Please repeat the records below exactly, from the first line through the line containing "2289-3084 (1522, 762)", and nothing more.

(Beginning of MATERIAL FOR THIS EXERCISE)

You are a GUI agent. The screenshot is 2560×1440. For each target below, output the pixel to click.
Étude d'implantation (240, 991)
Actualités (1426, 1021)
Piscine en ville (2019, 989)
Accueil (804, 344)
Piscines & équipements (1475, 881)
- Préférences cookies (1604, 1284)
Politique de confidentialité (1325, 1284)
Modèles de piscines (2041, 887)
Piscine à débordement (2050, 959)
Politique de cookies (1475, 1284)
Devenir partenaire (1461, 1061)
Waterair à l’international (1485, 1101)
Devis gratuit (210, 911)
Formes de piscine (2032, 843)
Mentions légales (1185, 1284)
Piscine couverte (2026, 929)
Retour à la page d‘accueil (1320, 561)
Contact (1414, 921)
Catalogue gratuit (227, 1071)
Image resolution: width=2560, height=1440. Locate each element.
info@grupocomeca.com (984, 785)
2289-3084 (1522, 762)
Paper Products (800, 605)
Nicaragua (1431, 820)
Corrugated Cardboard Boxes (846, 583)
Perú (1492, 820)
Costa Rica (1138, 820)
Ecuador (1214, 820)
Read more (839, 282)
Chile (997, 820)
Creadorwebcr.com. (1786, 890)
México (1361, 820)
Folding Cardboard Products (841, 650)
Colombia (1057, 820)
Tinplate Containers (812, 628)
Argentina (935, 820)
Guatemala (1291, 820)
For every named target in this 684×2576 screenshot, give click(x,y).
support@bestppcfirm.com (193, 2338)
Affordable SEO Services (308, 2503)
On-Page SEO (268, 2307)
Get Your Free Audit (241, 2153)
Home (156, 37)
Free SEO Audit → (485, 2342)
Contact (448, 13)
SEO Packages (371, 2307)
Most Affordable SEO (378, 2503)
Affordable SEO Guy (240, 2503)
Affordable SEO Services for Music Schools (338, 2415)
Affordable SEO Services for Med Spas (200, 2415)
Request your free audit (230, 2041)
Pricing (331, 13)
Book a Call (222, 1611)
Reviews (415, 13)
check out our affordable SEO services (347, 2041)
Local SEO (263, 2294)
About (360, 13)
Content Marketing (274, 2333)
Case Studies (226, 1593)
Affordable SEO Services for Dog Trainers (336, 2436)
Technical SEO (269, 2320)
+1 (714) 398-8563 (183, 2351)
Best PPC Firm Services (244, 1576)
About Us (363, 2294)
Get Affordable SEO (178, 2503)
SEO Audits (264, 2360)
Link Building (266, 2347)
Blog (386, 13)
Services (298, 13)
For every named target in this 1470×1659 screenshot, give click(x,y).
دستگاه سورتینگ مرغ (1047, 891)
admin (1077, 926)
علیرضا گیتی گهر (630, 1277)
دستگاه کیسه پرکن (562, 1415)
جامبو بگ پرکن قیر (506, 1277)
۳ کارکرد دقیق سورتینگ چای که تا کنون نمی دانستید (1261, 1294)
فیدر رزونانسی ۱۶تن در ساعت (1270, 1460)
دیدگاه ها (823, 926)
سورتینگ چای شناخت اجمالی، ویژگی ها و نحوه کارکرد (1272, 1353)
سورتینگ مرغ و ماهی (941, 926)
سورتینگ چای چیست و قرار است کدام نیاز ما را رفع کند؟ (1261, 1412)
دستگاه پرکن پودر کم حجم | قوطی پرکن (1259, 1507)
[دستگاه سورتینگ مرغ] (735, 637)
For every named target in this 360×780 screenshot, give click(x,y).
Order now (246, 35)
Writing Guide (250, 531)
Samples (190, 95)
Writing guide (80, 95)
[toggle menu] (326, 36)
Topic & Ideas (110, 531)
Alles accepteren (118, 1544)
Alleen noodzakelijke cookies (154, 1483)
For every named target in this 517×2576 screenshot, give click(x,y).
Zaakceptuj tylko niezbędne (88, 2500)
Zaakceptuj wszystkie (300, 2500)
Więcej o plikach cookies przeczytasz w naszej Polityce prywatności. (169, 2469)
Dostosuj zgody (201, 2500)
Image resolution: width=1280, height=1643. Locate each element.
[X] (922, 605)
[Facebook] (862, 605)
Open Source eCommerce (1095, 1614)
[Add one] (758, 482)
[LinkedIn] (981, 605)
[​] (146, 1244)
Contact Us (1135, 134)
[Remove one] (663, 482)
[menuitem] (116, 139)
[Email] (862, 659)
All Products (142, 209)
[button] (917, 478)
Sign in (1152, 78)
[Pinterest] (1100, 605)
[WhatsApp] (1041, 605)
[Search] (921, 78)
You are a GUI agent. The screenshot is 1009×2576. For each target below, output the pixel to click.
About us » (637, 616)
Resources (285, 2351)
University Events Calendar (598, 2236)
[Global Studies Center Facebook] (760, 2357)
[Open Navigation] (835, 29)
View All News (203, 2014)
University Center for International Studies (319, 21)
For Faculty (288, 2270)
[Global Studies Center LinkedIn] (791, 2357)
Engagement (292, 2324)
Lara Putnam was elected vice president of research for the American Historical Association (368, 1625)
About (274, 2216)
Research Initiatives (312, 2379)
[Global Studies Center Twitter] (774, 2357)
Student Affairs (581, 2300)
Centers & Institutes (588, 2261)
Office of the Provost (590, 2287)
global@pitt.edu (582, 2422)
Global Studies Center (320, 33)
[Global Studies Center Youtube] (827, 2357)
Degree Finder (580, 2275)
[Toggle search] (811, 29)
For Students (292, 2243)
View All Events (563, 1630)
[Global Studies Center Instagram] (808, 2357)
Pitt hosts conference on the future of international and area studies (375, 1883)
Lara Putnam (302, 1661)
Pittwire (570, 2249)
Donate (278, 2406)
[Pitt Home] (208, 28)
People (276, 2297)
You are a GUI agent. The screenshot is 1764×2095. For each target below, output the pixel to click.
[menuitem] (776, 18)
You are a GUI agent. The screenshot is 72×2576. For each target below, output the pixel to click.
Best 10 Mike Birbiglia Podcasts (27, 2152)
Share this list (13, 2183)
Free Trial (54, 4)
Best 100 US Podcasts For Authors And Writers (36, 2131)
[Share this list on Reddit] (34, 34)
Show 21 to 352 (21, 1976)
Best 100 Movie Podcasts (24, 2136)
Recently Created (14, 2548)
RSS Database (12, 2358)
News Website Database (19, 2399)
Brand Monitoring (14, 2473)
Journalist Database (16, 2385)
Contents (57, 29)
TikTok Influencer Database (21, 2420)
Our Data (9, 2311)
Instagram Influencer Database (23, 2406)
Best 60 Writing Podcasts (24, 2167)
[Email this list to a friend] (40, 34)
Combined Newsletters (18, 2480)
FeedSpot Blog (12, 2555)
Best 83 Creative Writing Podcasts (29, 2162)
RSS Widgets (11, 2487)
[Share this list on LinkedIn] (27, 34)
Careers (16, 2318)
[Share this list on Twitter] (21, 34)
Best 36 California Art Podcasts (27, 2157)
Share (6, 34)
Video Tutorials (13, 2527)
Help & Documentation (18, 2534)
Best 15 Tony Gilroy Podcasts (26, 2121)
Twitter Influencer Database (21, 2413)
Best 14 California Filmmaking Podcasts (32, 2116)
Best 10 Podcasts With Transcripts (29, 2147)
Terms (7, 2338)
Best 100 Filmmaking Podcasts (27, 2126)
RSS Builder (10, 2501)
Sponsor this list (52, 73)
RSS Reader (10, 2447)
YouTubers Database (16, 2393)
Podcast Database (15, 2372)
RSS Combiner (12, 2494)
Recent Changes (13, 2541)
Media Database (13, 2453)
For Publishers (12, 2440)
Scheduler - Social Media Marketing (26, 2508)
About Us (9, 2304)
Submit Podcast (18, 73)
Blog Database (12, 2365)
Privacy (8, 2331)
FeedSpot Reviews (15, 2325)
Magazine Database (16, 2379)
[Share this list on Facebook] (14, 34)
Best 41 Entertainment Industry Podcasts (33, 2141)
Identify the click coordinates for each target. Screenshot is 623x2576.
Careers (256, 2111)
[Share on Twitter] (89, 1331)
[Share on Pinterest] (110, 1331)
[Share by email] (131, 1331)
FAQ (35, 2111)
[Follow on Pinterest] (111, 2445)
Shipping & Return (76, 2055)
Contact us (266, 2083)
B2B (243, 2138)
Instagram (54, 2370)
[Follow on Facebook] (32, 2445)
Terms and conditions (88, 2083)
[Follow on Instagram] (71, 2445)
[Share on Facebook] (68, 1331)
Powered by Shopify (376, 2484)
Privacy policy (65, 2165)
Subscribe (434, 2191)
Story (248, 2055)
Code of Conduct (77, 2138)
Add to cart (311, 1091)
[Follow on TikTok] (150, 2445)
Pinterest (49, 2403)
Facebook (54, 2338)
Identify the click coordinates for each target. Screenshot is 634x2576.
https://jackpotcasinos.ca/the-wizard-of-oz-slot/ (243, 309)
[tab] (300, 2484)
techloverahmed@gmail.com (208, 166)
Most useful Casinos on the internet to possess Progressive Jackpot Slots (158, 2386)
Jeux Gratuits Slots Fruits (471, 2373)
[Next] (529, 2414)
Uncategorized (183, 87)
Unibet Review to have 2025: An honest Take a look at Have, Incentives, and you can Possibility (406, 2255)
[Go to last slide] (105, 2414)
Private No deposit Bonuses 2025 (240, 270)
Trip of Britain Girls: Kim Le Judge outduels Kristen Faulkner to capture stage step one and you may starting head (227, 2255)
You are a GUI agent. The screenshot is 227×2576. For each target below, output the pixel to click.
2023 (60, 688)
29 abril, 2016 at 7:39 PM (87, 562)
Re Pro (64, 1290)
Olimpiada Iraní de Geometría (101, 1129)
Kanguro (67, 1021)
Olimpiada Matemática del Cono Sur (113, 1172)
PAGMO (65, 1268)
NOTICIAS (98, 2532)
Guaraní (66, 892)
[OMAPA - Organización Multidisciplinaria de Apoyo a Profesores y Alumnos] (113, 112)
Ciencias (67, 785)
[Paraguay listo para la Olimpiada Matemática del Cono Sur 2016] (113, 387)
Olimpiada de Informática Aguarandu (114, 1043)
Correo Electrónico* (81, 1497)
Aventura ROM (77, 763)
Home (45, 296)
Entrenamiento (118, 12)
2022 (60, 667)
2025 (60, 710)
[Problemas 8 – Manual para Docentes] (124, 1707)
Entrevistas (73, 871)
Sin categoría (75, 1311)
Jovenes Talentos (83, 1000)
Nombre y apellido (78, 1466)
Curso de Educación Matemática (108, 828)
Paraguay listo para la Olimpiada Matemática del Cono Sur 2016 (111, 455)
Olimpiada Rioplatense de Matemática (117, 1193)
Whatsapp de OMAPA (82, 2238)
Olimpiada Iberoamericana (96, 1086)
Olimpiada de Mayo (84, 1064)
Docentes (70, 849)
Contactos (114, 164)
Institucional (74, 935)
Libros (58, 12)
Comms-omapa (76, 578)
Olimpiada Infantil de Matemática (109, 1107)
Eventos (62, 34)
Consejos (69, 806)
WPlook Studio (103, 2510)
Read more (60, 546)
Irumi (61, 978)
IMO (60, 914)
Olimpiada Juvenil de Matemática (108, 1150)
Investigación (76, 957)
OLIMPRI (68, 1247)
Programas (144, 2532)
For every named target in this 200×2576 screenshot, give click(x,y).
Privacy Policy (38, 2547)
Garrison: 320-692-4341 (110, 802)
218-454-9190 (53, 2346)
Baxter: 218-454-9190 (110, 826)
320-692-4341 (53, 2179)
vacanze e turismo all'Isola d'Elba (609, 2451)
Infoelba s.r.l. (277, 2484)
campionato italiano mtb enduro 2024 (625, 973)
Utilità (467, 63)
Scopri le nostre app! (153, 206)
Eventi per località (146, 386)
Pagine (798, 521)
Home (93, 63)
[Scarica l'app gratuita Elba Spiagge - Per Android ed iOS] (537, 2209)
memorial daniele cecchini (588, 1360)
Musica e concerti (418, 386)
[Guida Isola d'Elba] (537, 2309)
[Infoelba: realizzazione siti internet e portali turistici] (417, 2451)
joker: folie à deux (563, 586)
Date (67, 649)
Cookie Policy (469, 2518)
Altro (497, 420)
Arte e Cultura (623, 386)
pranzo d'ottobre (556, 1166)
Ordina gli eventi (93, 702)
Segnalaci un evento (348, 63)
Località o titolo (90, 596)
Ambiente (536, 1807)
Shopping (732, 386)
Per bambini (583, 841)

(End of MATERIAL FOR THIS EXERCISE)

THE ANSWER>
You are a GUI agent. The screenshot is 2560×1440. For each target below, output the pixel to click.
Étude d'implantation (240, 991)
Actualités (1426, 1021)
Piscine en ville (2019, 989)
Accueil (804, 344)
Piscines & équipements (1475, 881)
- Préférences cookies (1604, 1284)
Politique de confidentialité (1325, 1284)
Modèles de piscines (2041, 887)
Piscine à débordement (2050, 959)
Politique de cookies (1475, 1284)
Devenir partenaire (1461, 1061)
Waterair à l’international (1485, 1101)
Devis gratuit (210, 911)
Formes de piscine (2032, 843)
Mentions légales (1185, 1284)
Piscine couverte (2026, 929)
Retour à la page d‘accueil (1320, 561)
Contact (1414, 921)
Catalogue gratuit (227, 1071)
Image resolution: width=2560, height=1440. Locate each element.
info@grupocomeca.com (984, 785)
2289-3084 (1522, 762)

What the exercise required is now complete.